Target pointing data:
-- Begin --
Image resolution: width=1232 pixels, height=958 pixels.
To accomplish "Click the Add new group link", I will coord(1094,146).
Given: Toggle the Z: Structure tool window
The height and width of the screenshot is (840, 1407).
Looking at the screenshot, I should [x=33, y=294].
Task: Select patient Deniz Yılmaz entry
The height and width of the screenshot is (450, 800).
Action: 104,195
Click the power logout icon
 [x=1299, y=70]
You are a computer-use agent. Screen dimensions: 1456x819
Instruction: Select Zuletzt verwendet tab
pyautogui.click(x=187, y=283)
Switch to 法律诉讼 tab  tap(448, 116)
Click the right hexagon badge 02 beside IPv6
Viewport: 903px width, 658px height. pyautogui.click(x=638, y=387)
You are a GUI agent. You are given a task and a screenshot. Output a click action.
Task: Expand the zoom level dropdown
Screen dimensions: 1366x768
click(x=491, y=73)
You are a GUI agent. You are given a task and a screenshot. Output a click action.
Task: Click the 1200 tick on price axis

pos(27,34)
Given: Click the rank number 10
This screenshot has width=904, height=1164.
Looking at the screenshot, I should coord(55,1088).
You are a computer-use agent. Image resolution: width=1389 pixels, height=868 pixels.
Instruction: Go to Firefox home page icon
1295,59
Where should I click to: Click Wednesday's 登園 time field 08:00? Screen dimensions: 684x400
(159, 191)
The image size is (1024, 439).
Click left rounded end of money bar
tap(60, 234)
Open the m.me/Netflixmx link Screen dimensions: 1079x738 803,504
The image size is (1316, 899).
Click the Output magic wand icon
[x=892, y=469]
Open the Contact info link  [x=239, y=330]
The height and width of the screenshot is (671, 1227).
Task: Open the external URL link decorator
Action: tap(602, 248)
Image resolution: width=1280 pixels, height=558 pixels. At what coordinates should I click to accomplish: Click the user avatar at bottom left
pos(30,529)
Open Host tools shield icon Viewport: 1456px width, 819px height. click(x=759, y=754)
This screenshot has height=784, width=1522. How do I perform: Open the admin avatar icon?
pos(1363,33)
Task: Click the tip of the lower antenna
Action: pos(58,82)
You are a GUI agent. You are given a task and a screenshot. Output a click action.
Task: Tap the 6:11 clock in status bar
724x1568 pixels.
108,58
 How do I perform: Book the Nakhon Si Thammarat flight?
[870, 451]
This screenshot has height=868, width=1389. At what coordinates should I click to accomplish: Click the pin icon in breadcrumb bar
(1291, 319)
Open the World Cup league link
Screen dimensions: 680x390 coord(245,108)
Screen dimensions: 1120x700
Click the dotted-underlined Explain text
-- End --
Requirements:
Reproduce every entry above word for word, in the same order.

Answer to this task:
Image resolution: width=1232 pixels, height=958 pixels.
To accomplish "Click the Add new group link", I will coord(1094,146).
Given: Toggle the Z: Structure tool window
The height and width of the screenshot is (840, 1407).
Looking at the screenshot, I should [x=33, y=294].
Task: Select patient Deniz Yılmaz entry
The height and width of the screenshot is (450, 800).
Action: 104,195
Click the power logout icon
 [x=1299, y=70]
You are a computer-use agent. Screen dimensions: 1456x819
Instruction: Select Zuletzt verwendet tab
pyautogui.click(x=187, y=283)
Switch to 法律诉讼 tab  tap(448, 116)
Click the right hexagon badge 02 beside IPv6
Viewport: 903px width, 658px height. pyautogui.click(x=638, y=387)
You are a GUI agent. You are given a task and a screenshot. Output a click action.
Task: Expand the zoom level dropdown
Screen dimensions: 1366x768
click(x=491, y=73)
You are a GUI agent. You are given a task and a screenshot. Output a click action.
Task: Click the 1200 tick on price axis

pos(27,34)
Given: Click the rank number 10
This screenshot has width=904, height=1164.
Looking at the screenshot, I should coord(55,1088).
You are a computer-use agent. Image resolution: width=1389 pixels, height=868 pixels.
Instruction: Go to Firefox home page icon
1295,59
Where should I click to: Click Wednesday's 登園 time field 08:00? Screen dimensions: 684x400
(159, 191)
The image size is (1024, 439).
Click left rounded end of money bar
tap(60, 234)
Open the m.me/Netflixmx link Screen dimensions: 1079x738 803,504
The image size is (1316, 899).
Click the Output magic wand icon
[x=892, y=469]
Open the Contact info link  [x=239, y=330]
The height and width of the screenshot is (671, 1227).
Task: Open the external URL link decorator
Action: tap(602, 248)
Image resolution: width=1280 pixels, height=558 pixels. At what coordinates should I click to accomplish: Click the user avatar at bottom left
pos(30,529)
Open Host tools shield icon Viewport: 1456px width, 819px height. click(x=759, y=754)
This screenshot has height=784, width=1522. How do I perform: Open the admin avatar icon?
pos(1363,33)
Task: Click the tip of the lower antenna
Action: pos(58,82)
You are a GUI agent. You are given a task and a screenshot. Output a click action.
Task: Tap the 6:11 clock in status bar
724x1568 pixels.
108,58
 How do I perform: Book the Nakhon Si Thammarat flight?
[870, 451]
This screenshot has height=868, width=1389. At what coordinates should I click to accomplish: Click the pin icon in breadcrumb bar
(1291, 319)
Open the World Cup league link
Screen dimensions: 680x390 coord(245,108)
Screen dimensions: 1120x700
Click the dotted-underlined Explain text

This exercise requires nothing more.